··· Given data ···

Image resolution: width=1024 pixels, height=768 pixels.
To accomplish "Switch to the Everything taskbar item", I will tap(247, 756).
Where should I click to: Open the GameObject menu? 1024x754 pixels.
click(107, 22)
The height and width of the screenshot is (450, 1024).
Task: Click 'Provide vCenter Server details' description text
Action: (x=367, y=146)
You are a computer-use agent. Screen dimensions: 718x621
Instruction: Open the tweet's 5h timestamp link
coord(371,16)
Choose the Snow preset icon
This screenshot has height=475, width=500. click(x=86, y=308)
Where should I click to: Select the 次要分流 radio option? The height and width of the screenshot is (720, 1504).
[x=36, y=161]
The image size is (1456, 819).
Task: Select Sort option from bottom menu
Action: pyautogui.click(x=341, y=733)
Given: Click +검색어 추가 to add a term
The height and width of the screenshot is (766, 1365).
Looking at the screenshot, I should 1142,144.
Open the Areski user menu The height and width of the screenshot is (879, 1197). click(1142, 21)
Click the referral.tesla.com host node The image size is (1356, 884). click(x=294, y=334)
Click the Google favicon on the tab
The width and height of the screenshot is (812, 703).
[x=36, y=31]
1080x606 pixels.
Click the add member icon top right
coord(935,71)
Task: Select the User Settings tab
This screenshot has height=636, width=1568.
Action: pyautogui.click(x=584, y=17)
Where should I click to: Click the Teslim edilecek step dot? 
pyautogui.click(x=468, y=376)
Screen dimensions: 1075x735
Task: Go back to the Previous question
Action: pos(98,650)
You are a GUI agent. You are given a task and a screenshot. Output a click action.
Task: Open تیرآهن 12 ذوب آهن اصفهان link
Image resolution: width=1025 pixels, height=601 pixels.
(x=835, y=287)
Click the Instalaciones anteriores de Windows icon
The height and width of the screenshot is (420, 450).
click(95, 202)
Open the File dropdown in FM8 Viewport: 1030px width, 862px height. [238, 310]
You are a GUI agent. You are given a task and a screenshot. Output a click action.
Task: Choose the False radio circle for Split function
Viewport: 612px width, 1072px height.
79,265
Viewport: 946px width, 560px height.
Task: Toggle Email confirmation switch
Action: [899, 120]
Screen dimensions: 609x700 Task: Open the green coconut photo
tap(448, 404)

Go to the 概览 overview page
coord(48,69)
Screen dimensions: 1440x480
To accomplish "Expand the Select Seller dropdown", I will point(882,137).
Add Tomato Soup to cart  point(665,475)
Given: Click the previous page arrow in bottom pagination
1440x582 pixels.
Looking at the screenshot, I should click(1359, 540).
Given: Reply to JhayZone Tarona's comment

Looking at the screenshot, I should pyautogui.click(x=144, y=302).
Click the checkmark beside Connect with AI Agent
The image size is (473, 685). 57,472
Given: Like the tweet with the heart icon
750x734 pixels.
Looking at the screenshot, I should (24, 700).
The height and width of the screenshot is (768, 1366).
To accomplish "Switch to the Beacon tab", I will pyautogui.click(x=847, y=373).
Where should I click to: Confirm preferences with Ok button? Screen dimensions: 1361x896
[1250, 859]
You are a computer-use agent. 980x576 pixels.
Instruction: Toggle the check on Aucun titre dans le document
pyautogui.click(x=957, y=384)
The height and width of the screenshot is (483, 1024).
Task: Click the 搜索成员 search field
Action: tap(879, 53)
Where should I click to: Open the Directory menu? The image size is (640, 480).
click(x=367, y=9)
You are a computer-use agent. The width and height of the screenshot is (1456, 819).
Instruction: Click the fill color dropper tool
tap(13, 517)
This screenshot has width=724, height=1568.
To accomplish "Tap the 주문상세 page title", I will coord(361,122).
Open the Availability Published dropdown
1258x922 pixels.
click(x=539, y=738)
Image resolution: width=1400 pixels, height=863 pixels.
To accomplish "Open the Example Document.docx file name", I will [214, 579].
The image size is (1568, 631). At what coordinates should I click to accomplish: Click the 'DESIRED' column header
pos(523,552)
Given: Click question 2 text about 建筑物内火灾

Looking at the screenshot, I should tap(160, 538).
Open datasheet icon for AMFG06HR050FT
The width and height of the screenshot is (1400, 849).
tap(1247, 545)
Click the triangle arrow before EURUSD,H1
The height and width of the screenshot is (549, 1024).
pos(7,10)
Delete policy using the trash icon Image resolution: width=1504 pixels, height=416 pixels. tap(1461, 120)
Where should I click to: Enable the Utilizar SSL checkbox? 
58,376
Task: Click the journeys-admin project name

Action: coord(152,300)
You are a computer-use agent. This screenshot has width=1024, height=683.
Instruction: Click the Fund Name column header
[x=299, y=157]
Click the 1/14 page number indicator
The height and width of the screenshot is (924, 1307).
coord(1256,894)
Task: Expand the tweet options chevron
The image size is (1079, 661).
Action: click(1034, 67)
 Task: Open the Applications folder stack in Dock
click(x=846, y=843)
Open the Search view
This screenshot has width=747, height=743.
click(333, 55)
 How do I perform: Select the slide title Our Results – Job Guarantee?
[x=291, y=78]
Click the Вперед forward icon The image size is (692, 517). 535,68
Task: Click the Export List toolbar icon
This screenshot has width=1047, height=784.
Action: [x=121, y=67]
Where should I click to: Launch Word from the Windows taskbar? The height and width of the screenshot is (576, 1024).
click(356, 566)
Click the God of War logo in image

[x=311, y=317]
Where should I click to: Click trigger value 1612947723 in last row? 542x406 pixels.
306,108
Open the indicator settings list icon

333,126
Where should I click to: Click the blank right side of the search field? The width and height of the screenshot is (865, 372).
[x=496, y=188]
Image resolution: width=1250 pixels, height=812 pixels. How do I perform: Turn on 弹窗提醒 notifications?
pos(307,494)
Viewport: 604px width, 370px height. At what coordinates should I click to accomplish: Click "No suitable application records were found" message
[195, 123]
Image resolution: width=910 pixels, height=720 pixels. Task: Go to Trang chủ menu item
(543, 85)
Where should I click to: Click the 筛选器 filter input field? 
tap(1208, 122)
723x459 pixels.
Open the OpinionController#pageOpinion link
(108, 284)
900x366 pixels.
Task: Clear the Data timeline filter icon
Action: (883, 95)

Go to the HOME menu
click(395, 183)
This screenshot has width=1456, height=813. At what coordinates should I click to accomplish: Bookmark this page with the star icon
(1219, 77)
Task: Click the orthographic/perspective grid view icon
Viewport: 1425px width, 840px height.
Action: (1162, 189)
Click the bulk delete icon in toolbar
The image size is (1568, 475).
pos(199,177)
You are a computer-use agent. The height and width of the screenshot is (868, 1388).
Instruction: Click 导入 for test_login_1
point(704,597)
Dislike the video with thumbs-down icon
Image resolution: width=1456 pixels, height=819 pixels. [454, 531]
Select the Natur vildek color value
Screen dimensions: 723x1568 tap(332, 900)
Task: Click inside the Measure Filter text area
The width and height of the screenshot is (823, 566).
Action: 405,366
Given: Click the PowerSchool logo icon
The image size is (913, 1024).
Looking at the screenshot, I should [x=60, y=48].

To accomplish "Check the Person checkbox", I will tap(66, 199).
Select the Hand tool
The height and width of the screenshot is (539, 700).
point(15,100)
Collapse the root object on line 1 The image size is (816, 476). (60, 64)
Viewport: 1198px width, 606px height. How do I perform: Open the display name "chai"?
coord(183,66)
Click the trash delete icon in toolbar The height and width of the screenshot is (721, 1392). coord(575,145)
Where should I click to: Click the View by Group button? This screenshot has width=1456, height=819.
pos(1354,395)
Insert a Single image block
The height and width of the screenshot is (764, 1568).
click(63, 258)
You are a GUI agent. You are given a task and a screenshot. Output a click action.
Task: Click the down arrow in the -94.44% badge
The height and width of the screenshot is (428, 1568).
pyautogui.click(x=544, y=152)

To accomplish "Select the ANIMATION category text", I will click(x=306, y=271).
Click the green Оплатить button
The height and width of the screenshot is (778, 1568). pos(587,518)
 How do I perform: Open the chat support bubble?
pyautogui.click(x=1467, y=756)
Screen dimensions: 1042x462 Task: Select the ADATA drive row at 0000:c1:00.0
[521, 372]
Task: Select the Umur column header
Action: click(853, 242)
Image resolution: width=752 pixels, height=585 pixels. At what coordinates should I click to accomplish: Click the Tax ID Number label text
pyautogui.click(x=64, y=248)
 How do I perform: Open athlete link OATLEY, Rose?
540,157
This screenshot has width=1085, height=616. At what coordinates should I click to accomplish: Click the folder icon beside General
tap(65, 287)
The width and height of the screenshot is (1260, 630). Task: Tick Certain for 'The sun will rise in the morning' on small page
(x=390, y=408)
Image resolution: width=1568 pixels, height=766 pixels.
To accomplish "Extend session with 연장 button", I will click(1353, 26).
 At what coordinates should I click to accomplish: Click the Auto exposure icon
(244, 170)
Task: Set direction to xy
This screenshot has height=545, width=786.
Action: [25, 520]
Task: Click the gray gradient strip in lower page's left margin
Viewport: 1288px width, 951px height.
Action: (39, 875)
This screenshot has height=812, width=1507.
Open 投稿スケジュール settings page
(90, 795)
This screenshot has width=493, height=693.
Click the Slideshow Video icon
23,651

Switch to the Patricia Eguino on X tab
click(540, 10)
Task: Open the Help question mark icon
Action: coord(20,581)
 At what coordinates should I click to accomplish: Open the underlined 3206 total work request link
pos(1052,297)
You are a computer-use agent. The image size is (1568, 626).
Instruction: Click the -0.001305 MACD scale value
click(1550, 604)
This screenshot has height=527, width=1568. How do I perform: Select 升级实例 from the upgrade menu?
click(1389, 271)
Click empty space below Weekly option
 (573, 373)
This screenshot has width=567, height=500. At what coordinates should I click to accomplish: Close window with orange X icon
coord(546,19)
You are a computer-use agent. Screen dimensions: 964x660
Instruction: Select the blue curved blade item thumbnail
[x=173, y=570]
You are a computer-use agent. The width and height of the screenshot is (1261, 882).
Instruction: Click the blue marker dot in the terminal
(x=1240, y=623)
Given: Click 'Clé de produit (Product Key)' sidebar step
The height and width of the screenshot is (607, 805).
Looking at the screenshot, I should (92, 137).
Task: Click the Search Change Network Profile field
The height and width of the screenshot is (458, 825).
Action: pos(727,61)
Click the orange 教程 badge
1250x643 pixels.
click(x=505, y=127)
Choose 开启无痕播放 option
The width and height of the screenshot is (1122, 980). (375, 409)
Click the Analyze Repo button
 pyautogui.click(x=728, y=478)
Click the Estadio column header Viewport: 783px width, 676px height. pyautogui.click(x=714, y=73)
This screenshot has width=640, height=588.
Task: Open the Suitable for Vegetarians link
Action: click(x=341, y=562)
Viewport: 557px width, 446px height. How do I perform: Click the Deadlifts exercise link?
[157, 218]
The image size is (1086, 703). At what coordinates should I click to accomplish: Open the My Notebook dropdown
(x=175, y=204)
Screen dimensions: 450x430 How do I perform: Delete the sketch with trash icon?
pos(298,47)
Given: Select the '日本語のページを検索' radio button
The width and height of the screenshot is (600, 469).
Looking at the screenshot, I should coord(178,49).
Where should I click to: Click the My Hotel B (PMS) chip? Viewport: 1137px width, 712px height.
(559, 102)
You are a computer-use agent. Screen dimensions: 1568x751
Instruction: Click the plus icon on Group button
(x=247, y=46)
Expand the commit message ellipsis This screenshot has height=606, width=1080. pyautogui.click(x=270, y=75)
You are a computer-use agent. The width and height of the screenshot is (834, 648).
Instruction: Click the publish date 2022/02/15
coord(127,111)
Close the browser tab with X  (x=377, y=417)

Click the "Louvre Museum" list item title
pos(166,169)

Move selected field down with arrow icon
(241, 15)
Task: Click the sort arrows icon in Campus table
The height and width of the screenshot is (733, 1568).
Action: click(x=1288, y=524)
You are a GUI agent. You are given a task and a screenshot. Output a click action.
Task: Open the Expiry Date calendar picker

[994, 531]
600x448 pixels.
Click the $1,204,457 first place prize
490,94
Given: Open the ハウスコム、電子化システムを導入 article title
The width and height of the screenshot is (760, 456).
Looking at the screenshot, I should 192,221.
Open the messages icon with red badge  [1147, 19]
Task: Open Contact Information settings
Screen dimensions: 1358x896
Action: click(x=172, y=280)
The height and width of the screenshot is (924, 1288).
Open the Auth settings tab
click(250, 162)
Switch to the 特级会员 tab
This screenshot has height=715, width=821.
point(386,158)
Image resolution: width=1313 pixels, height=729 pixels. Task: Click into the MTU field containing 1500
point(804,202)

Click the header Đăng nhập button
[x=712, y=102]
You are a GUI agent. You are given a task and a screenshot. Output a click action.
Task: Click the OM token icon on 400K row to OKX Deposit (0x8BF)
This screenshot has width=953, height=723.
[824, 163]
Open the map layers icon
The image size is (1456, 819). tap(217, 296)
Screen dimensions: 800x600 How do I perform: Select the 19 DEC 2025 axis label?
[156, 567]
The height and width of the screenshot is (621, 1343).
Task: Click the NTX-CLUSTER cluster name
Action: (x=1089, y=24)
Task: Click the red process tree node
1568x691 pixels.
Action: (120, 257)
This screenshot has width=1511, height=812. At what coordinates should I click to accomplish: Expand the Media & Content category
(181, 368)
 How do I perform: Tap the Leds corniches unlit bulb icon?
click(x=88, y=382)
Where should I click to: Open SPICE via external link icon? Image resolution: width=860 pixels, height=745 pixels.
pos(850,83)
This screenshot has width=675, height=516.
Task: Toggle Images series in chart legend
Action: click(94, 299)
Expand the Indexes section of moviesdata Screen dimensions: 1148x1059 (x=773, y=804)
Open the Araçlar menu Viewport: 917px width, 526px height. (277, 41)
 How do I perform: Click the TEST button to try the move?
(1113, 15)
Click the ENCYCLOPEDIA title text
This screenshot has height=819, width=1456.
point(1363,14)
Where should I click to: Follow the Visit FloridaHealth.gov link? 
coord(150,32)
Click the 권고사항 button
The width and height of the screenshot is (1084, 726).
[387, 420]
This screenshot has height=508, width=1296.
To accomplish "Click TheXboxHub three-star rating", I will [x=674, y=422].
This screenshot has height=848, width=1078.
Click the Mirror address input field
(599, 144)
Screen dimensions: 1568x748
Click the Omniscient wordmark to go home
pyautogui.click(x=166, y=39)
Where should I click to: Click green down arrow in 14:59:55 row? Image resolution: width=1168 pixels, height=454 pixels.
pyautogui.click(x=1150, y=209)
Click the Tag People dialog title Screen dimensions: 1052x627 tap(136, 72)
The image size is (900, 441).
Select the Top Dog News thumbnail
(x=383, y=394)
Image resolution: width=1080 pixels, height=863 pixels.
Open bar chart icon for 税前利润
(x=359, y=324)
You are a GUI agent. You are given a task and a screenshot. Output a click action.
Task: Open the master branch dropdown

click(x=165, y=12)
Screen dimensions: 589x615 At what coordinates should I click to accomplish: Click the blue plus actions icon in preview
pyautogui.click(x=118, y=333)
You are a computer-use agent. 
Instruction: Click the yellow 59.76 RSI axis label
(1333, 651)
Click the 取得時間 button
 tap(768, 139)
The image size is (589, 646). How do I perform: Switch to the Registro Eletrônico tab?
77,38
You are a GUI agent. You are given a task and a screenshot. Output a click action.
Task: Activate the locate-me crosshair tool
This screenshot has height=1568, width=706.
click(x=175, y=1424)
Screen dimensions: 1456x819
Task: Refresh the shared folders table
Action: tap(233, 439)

···

> _Directive_: Copy out word for word everything from the start of the records down through the line that contains "will tap(247, 756).".

> _Task solution_:
Image resolution: width=1024 pixels, height=768 pixels.
To accomplish "Switch to the Everything taskbar item", I will tap(247, 756).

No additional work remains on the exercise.